Start of TEXT
Bob, the reason is that the
CHAP authentication protocol
requires that the server know the plaintext password.
Just keeping a hash isn't good enough.
The requirement for plaintext passwords
is a drawback for many challenge-response
protocols. You trade-off the value of never
sending the password over the net (instead using
challenge-response) with having to store the
actual password on the server (instead of the
result of a one-way hash).
Encrypting the passwords doesn't help. If the
authentication program needs the plaintext
value it must be able to decrypt the password,
so the attacker simply steals the encrypted
passwords and a memory-dump of the executing decryptor program.
There are many reasons to put self-signed certificates on a keyserver.
I put my ID fingerprint on my business card, then
my key on the keyserver. If somebody who has my
card wants my key, they download it and compare
the fingerprints. If they don't have my card,
they can call me and read out the fingerprint,
or verify it through some other means that is
more trustworthy than email.
End of TEXT
:: EXERCISES ::
1/ In the passage on password storage and keyservers, what does the CHAP authentication protocol require the server to know?
2/ Pick up the passage on password storage and keyservers after its final sentence and continue writing it.
The data that comes next has no connection to the passage on password storage and keyservers.
Start of AVAILABLE DATA
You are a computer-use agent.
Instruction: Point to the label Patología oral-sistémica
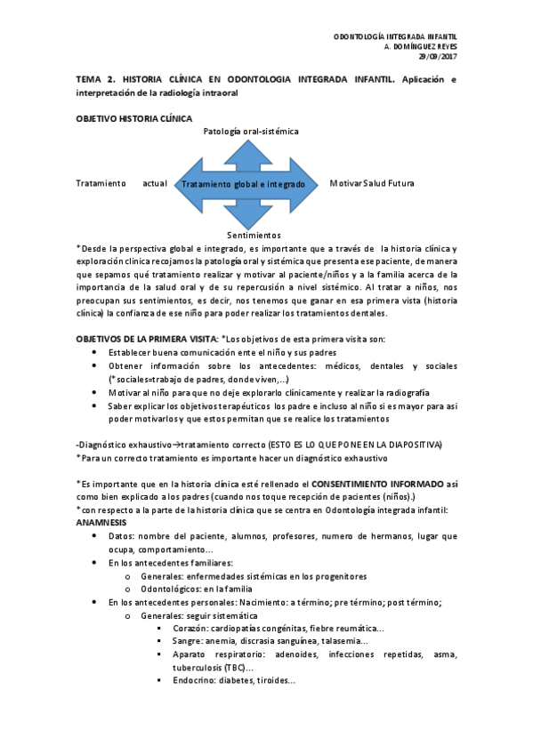[x=251, y=131]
End of AVAILABLE DATA
:: TASK-BY-TASK RESULTS ::
1/ The plaintext password.

2/
Self-signatures also prevent third parties from
adding another email address to my certificate
and submitting it back to the server. If each
email address on a certificate is self-signed,
only the posessor of the private key could have
added those IDs to the key.
The web of trust is one way of verifying that
a key really belongs to a particular principal,
but it is not the only way. Flexibility is
one of the ways PGP wins over other public-key infrastructures (with PGP you are not forced to trust all the parties in the
trust web. If you roll your own offline verification method, you don't even need to trust any of them.
Folks, it looks like the compelling case for the non "paranoid-cryptoweenie" demographic to use PGP just arrived: sign all your messages and add in your .sig
-- Chris "Paranoid cryptoweenie"
I'm a debian bigot too, but I'm not evangelistic about it. Different flavours suit different people and purposes.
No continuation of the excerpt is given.